* WHAT TO DO *
a) In the Solaris film summary, how long has Kelvin's wife Khari been dead when he meets her on the space station?
b) Reproduce the Solaris film summary from "Based on a novel" to "perception of reality.".
c) Summarize the Solaris film summary in two sentences.

* TEXT BLOCK *
+---+

Solaris / Solyaris [1972]
Directed by Andrei Tarkovsky
Soviet Union / Color / Russian with English Subtitles
Rated PG; 167 min

Based on a novel by Stanislaw Lem, SOLARIS centers on widowed psychologist Kris Kelvin (Donata Banionis), who is sent to a space station orbiting a water-dominated planet called Solaris to investigate the mysterious death of a doctor, as well as the mental problems plaguing the dwindling number of cosmonauts on the station. Finding the remaining crew to be behaving oddly and aloof, Kelvin is more than surprised when he meets his seven-years-dead wife Khari (Natalya Bondarchuk) on the station. It quickly becomes apparent that Solaris possesses something that brings out repressed memories and obsessions within the cosmonauts on the space station, leaving Kelvin to question his perception of reality.

+---+

* DATA SECTION *

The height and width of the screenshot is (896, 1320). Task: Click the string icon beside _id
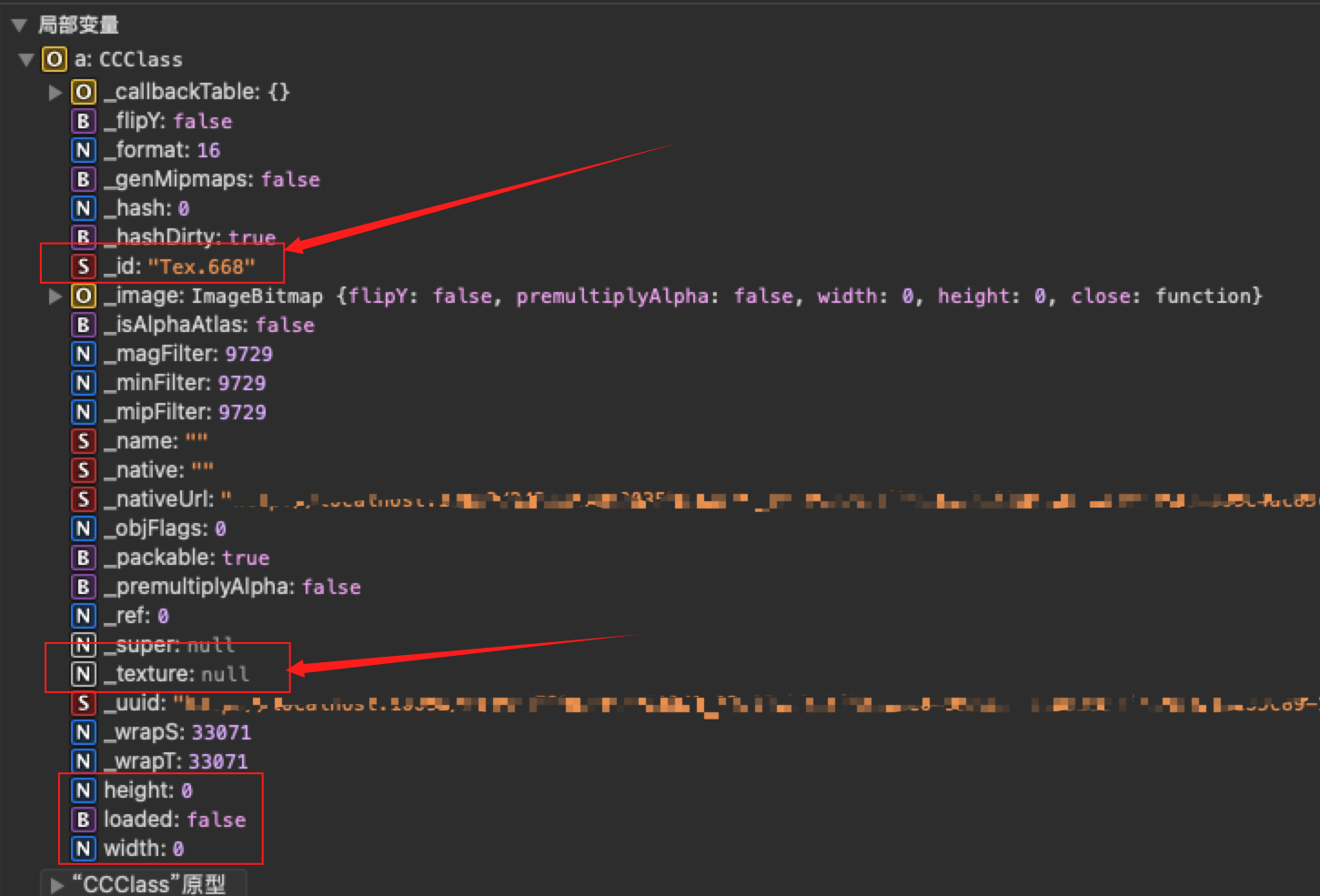[84, 267]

+---+

* RESULTS *
a) Seven years.

b)
Based on a novel by Stanislaw Lem, SOLARIS centers on widowed psychologist Kris Kelvin (Donata Banionis), who is sent to a space station orbiting a water-dominated planet called Solaris to investigate the mysterious death of a doctor, as well as the mental problems plaguing the dwindling number of cosmonauts on the station. Finding the remaining crew to be behaving oddly and aloof, Kelvin is more than surprised when he meets his seven-years-dead wife Khari (Natalya Bondarchuk) on the station. It quickly becomes apparent that Solaris possesses something that brings out repressed memories and obsessions within the cosmonauts on the space station, leaving Kelvin to question his perception of reality.

c) Andrei Tarkovsky's 1972 Soviet film Solaris is based on a novel by Stanislaw Lem. It follows widowed psychologist Kris Kelvin, who is sent to a space station orbiting the planet Solaris, where he meets his wife Khari, dead for seven years, and comes to question his perception of reality as the planet brings out the cosmonauts' repressed memories and obsessions.